Posterior lumbar interbody fusion (PLIF) is a classic operation for the treatment of lumbar degenerative diseases such as lumbar disc herniation, lumbar spinal stenosis, and lumbar spondylolisthesis. Surgical site infection (SSI) is a serious and costly complication, and the reported incidence varies from 0.2% to 16.1% [1]. Surgical site infections can lead to catastrophic consequences such as instrumentation failure, osteomyelitis, pseudoarthrosis, prolonged hospitalization, increased hospital costs, readmissions, and even sepsis or death, increasing patient suffering and placing a heavy burden on families [2]. With the aggravation of the aging population, the number of patients with degenerative lumbar diseases has gradually increased, and correspondingly, the number of those who need to perform this procedure has also increased; at the same time, surgical site infections are increasing; this poses a serious challenge to family and social health systems [3]. Therefore, developing an accurate predictive model for early identification of patients at high risk of surgical site infection and targeted intervention is the most cost-effective approach.
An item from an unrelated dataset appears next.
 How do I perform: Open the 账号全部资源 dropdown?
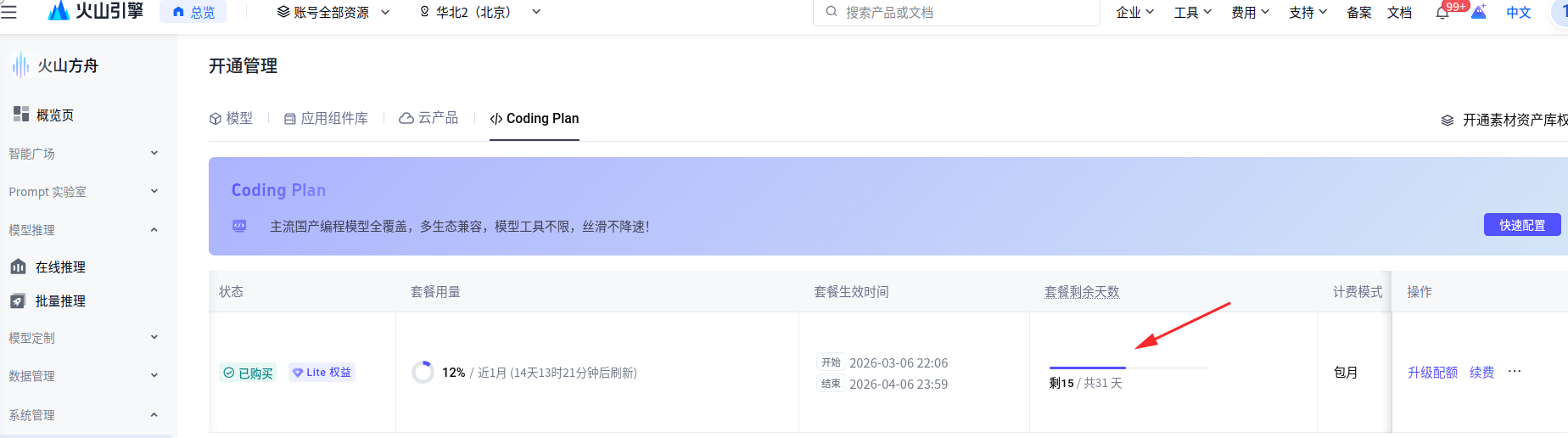coord(333,13)
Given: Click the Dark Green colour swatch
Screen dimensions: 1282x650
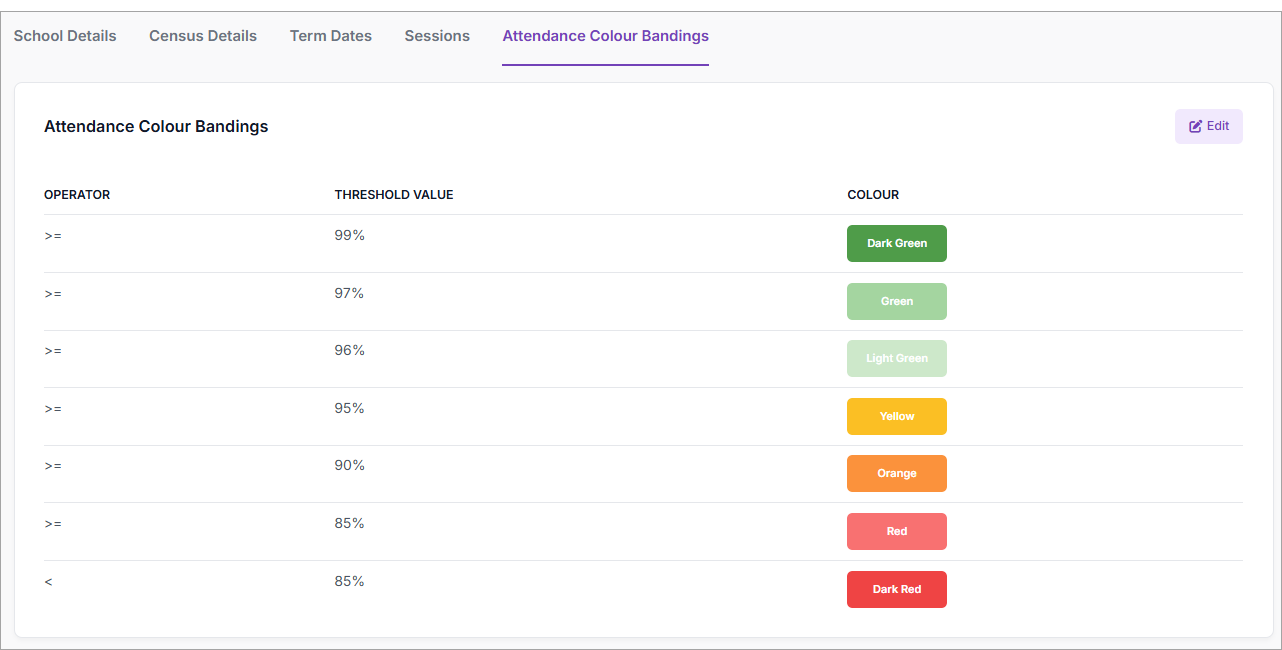Looking at the screenshot, I should 896,243.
In recent years, artificial intelligence has played an important role in the medical field, such as coronavirus disease 2019 (COVID-19) diagnosis [4], detection of gastrointestinal polyps [5], retinal vessel segmentation [6], image diagnosis of lung cancer [7], diagnosis of atrophic gastritis [8], and confidentiality management of electronic medical records on the cloud [9]. Machine learning, a form of artificial intelligence, combined with medical big data can create algorithms that rival those of human doctors [10]. Unfortunately, few studies have applied machine learning algorithms to predict surgical site infection after posterior lumbar interbody fusion. Therefore, we trained seven machine learning prediction models to early predict the risk of surgical site infection after PLIF using easily available preoperative and intraoperative factors. However, given that most patients after posterior lumbar interbody fusion do not develop surgical site infections, such data structures suffer from category imbalance (which refers to the unequal number of samples between categories in the classification problem), and the effectiveness of machine learning algorithms in this situation is reduced [11]. However, synthetic minority oversampling technique (SMOTE) is a common method to deal with unbalanced data [12]. Therefore, this study uses SMOTE to optimize our machine learning prediction model.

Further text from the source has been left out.